* WHAT IS BEING ASKED:
Reprint every line of the data, keeping each character intact.

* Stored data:
'''

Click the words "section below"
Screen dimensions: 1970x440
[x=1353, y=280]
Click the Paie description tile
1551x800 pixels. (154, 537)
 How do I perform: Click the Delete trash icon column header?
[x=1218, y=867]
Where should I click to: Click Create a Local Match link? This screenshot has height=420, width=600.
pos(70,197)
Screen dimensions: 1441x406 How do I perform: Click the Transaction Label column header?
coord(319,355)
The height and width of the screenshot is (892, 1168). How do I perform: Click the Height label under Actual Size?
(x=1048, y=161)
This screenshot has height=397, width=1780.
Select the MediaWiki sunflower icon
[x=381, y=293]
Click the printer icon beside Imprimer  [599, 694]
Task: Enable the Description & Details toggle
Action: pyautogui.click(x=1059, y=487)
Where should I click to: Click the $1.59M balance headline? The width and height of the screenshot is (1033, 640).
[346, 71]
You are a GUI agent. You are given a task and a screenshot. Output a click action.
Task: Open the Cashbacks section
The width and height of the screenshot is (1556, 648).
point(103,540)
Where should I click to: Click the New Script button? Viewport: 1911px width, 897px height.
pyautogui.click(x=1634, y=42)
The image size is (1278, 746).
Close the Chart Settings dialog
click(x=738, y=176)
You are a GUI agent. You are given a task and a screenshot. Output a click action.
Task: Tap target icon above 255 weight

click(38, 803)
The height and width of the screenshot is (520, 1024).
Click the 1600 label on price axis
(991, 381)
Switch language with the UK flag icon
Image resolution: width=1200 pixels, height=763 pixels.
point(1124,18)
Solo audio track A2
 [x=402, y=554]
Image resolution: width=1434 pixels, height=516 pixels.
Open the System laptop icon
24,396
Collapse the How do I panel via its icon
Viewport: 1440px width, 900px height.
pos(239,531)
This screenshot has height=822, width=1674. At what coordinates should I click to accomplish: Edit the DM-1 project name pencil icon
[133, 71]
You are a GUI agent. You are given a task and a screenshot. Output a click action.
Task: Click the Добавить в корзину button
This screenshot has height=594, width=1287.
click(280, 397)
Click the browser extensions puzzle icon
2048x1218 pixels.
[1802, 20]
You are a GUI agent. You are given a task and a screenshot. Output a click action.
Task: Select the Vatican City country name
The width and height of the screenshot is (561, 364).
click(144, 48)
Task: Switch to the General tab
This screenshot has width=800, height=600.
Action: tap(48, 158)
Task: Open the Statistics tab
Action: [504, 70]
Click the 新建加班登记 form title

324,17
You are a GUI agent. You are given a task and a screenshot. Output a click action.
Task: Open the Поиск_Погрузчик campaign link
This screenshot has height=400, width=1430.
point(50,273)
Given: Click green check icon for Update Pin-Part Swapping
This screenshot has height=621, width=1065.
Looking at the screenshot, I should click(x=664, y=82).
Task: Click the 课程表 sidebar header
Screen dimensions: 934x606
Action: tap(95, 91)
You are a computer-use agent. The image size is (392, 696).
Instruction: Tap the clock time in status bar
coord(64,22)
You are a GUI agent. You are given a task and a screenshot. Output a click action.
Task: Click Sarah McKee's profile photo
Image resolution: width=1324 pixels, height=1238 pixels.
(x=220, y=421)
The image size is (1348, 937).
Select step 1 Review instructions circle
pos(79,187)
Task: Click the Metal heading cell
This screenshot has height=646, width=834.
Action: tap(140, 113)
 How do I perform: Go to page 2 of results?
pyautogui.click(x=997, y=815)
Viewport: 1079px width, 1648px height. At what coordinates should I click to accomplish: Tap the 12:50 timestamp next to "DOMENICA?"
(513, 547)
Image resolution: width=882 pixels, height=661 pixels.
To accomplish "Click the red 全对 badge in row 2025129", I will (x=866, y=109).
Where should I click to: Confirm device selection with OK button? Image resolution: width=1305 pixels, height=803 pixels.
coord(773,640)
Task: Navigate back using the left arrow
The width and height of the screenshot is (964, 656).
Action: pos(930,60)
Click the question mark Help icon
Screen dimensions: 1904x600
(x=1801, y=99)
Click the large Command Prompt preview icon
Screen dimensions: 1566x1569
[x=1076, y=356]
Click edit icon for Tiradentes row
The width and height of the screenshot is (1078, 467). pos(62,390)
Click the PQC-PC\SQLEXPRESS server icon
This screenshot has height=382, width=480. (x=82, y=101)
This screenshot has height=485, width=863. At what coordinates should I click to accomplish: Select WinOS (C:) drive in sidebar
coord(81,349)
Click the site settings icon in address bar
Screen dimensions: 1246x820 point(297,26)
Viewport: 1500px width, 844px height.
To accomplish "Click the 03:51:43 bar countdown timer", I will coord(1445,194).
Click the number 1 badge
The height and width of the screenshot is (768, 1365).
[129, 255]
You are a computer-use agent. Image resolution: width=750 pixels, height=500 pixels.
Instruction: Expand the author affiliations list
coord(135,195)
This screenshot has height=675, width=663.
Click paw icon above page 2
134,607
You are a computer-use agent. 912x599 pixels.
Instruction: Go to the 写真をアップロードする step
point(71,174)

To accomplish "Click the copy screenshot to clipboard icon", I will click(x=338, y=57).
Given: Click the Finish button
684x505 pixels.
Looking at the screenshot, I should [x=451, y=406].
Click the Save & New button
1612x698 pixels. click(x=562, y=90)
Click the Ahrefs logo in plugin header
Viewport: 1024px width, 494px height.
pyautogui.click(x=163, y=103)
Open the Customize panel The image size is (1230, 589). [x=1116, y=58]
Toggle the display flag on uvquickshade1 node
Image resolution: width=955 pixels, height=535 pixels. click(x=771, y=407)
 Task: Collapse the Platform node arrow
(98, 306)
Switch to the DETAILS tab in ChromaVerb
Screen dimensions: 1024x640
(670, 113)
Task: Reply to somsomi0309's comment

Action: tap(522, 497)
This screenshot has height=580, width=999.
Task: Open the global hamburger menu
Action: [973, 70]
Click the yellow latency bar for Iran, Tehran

'''

* RESPONSE TO THIS TASK:
Click the words "section below"
Screen dimensions: 1970x440
[x=1353, y=280]
Click the Paie description tile
1551x800 pixels. (154, 537)
 How do I perform: Click the Delete trash icon column header?
[x=1218, y=867]
Where should I click to: Click Create a Local Match link? This screenshot has height=420, width=600.
pos(70,197)
Screen dimensions: 1441x406 How do I perform: Click the Transaction Label column header?
coord(319,355)
The height and width of the screenshot is (892, 1168). How do I perform: Click the Height label under Actual Size?
(x=1048, y=161)
This screenshot has height=397, width=1780.
Select the MediaWiki sunflower icon
[x=381, y=293]
Click the printer icon beside Imprimer  [599, 694]
Task: Enable the Description & Details toggle
Action: pyautogui.click(x=1059, y=487)
Where should I click to: Click the $1.59M balance headline? The width and height of the screenshot is (1033, 640).
[346, 71]
You are a GUI agent. You are given a task and a screenshot. Output a click action.
Task: Open the Cashbacks section
The width and height of the screenshot is (1556, 648).
point(103,540)
Where should I click to: Click the New Script button? Viewport: 1911px width, 897px height.
pyautogui.click(x=1634, y=42)
The image size is (1278, 746).
Close the Chart Settings dialog
click(x=738, y=176)
You are a GUI agent. You are given a task and a screenshot. Output a click action.
Task: Tap target icon above 255 weight

click(38, 803)
The height and width of the screenshot is (520, 1024).
Click the 1600 label on price axis
(991, 381)
Switch language with the UK flag icon
Image resolution: width=1200 pixels, height=763 pixels.
point(1124,18)
Solo audio track A2
 [x=402, y=554]
Image resolution: width=1434 pixels, height=516 pixels.
Open the System laptop icon
24,396
Collapse the How do I panel via its icon
Viewport: 1440px width, 900px height.
pos(239,531)
This screenshot has height=822, width=1674. At what coordinates should I click to accomplish: Edit the DM-1 project name pencil icon
[133, 71]
You are a GUI agent. You are given a task and a screenshot. Output a click action.
Task: Click the Добавить в корзину button
This screenshot has height=594, width=1287.
click(280, 397)
Click the browser extensions puzzle icon
2048x1218 pixels.
[1802, 20]
You are a GUI agent. You are given a task and a screenshot. Output a click action.
Task: Select the Vatican City country name
The width and height of the screenshot is (561, 364).
click(144, 48)
Task: Switch to the General tab
This screenshot has width=800, height=600.
Action: tap(48, 158)
Task: Open the Statistics tab
Action: [504, 70]
Click the 新建加班登记 form title

324,17
You are a GUI agent. You are given a task and a screenshot. Output a click action.
Task: Open the Поиск_Погрузчик campaign link
This screenshot has height=400, width=1430.
point(50,273)
Given: Click green check icon for Update Pin-Part Swapping
This screenshot has height=621, width=1065.
Looking at the screenshot, I should click(x=664, y=82).
Task: Click the 课程表 sidebar header
Screen dimensions: 934x606
Action: tap(95, 91)
You are a computer-use agent. The image size is (392, 696).
Instruction: Tap the clock time in status bar
coord(64,22)
You are a GUI agent. You are given a task and a screenshot. Output a click action.
Task: Click Sarah McKee's profile photo
Image resolution: width=1324 pixels, height=1238 pixels.
(x=220, y=421)
The image size is (1348, 937).
Select step 1 Review instructions circle
pos(79,187)
Task: Click the Metal heading cell
This screenshot has height=646, width=834.
Action: tap(140, 113)
 How do I perform: Go to page 2 of results?
pyautogui.click(x=997, y=815)
Viewport: 1079px width, 1648px height. At what coordinates should I click to accomplish: Tap the 12:50 timestamp next to "DOMENICA?"
(513, 547)
Image resolution: width=882 pixels, height=661 pixels.
To accomplish "Click the red 全对 badge in row 2025129", I will (x=866, y=109).
Where should I click to: Confirm device selection with OK button? Image resolution: width=1305 pixels, height=803 pixels.
coord(773,640)
Task: Navigate back using the left arrow
The width and height of the screenshot is (964, 656).
Action: pos(930,60)
Click the question mark Help icon
Screen dimensions: 1904x600
(x=1801, y=99)
Click the large Command Prompt preview icon
Screen dimensions: 1566x1569
[x=1076, y=356]
Click edit icon for Tiradentes row
The width and height of the screenshot is (1078, 467). pos(62,390)
Click the PQC-PC\SQLEXPRESS server icon
This screenshot has height=382, width=480. (x=82, y=101)
This screenshot has height=485, width=863. At what coordinates should I click to accomplish: Select WinOS (C:) drive in sidebar
coord(81,349)
Click the site settings icon in address bar
Screen dimensions: 1246x820 point(297,26)
Viewport: 1500px width, 844px height.
To accomplish "Click the 03:51:43 bar countdown timer", I will coord(1445,194).
Click the number 1 badge
The height and width of the screenshot is (768, 1365).
[129, 255]
You are a computer-use agent. Image resolution: width=750 pixels, height=500 pixels.
Instruction: Expand the author affiliations list
coord(135,195)
This screenshot has height=675, width=663.
Click paw icon above page 2
134,607
You are a computer-use agent. 912x599 pixels.
Instruction: Go to the 写真をアップロードする step
point(71,174)

To accomplish "Click the copy screenshot to clipboard icon", I will click(x=338, y=57).
Given: Click the Finish button
684x505 pixels.
Looking at the screenshot, I should [x=451, y=406].
Click the Save & New button
1612x698 pixels. click(x=562, y=90)
Click the Ahrefs logo in plugin header
Viewport: 1024px width, 494px height.
pyautogui.click(x=163, y=103)
Open the Customize panel The image size is (1230, 589). [x=1116, y=58]
Toggle the display flag on uvquickshade1 node
Image resolution: width=955 pixels, height=535 pixels. click(x=771, y=407)
 Task: Collapse the Platform node arrow
(98, 306)
Switch to the DETAILS tab in ChromaVerb
Screen dimensions: 1024x640
(670, 113)
Task: Reply to somsomi0309's comment

Action: tap(522, 497)
This screenshot has height=580, width=999.
Task: Open the global hamburger menu
Action: [973, 70]
Click the yellow latency bar for Iran, Tehran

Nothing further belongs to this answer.